[Opening SOURCE DATA section]

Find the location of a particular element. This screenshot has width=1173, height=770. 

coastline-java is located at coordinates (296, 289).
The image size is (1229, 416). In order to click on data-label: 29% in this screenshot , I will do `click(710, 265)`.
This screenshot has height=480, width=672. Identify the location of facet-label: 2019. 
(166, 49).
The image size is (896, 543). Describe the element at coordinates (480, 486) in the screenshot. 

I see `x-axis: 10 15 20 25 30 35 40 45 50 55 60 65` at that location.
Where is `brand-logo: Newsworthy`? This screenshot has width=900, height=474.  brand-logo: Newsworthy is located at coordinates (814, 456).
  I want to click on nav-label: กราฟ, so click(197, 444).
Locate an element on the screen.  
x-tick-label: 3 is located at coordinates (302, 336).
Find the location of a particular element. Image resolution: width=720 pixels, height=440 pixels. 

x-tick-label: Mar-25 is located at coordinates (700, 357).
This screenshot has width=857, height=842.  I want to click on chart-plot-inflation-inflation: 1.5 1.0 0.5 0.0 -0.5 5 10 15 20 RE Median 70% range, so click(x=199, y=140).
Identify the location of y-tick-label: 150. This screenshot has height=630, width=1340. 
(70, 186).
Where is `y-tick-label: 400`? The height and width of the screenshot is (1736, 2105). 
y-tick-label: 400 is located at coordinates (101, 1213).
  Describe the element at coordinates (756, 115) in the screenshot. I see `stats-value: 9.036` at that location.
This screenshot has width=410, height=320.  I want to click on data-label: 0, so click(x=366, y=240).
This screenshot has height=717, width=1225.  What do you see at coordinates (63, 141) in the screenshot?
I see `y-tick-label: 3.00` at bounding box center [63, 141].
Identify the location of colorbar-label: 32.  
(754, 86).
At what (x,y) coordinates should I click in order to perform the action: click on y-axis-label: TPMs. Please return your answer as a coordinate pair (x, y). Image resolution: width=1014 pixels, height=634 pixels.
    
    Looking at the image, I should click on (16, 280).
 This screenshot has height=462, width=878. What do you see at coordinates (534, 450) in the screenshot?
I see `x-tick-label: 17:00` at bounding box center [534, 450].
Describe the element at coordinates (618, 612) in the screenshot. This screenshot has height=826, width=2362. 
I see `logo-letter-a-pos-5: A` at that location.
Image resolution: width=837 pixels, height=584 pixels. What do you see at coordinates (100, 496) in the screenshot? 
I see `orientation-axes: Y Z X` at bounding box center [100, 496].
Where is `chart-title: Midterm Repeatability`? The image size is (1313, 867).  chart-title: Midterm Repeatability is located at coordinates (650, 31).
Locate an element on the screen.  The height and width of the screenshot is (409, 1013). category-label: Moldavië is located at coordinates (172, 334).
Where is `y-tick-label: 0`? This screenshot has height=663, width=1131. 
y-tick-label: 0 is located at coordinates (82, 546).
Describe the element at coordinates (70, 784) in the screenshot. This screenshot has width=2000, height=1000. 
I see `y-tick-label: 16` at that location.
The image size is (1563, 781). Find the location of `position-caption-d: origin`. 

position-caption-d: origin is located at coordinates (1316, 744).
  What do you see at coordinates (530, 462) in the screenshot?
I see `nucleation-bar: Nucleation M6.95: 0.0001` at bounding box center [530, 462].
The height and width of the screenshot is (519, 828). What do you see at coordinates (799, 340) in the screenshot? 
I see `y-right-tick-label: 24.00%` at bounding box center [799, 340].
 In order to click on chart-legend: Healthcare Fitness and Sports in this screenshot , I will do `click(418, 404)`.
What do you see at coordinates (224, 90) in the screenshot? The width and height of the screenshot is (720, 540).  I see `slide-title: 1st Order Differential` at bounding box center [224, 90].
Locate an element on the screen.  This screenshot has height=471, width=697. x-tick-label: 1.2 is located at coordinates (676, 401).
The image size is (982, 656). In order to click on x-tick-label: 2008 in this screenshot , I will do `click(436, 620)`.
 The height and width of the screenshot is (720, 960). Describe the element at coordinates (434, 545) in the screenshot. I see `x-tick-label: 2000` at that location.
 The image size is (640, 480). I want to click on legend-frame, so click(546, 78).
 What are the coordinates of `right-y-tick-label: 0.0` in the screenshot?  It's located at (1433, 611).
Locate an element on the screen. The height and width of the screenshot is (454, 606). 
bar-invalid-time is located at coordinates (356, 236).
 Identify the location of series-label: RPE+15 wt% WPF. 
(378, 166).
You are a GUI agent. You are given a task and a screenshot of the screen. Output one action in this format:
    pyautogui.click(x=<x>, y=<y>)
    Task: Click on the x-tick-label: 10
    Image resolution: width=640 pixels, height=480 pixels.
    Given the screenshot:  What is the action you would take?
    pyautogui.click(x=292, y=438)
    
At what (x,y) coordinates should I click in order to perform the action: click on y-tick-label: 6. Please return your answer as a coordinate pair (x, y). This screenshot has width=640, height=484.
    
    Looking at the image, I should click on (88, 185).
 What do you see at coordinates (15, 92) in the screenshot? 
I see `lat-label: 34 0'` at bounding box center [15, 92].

[Closing SOURCE DATA section]

_WHAT YOU SHOULD DO_
Copy the items above verbatim, beginning at the line that contains "What are the" and stopping after the last line of the items.

_OUTPUT_
 What are the coordinates of `right-y-tick-label: 0.0` in the screenshot?  It's located at (1433, 611).
Locate an element on the screen. The height and width of the screenshot is (454, 606). 
bar-invalid-time is located at coordinates (356, 236).
 Identify the location of series-label: RPE+15 wt% WPF. 
(378, 166).
You are a GUI agent. You are given a task and a screenshot of the screen. Output one action in this format:
    pyautogui.click(x=<x>, y=<y>)
    Task: Click on the x-tick-label: 10
    Image resolution: width=640 pixels, height=480 pixels.
    Given the screenshot:  What is the action you would take?
    pyautogui.click(x=292, y=438)
    
At what (x,y) coordinates should I click in order to perform the action: click on y-tick-label: 6. Please return your answer as a coordinate pair (x, y). This screenshot has width=640, height=484.
    
    Looking at the image, I should click on (88, 185).
 What do you see at coordinates (15, 92) in the screenshot? 
I see `lat-label: 34 0'` at bounding box center [15, 92].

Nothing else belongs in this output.